Work to be completed: Copy every line in the records below that contains the word "This".

(Collected data)
:::
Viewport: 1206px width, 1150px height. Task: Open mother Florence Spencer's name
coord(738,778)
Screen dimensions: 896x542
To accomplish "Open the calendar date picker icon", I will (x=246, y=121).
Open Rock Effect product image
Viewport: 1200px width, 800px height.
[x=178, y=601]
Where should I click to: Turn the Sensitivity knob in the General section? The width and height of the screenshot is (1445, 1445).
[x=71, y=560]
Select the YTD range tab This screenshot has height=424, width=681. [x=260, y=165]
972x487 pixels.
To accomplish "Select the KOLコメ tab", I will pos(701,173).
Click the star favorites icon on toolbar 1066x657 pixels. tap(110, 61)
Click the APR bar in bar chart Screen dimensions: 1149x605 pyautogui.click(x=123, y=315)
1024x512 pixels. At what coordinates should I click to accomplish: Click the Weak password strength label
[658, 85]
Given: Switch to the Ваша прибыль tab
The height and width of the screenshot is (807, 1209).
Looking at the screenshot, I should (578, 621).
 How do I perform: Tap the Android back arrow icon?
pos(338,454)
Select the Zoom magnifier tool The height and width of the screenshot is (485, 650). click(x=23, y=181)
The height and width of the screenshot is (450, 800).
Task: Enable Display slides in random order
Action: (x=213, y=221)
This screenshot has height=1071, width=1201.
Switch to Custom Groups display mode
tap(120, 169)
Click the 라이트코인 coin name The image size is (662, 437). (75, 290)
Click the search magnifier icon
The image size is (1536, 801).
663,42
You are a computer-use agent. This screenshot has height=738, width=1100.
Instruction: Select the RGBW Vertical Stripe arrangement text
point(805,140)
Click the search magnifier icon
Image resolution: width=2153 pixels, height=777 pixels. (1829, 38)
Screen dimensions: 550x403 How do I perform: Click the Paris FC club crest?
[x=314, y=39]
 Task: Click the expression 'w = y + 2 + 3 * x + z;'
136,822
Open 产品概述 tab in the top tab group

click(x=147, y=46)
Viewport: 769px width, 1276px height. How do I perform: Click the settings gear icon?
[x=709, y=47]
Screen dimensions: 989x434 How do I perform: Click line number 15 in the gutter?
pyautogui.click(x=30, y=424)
:::
Response area:
Select the YTD range tab This screenshot has height=424, width=681. [x=260, y=165]
This screenshot has height=1071, width=1201.
You are a computer-use agent. This screenshot has height=738, width=1100.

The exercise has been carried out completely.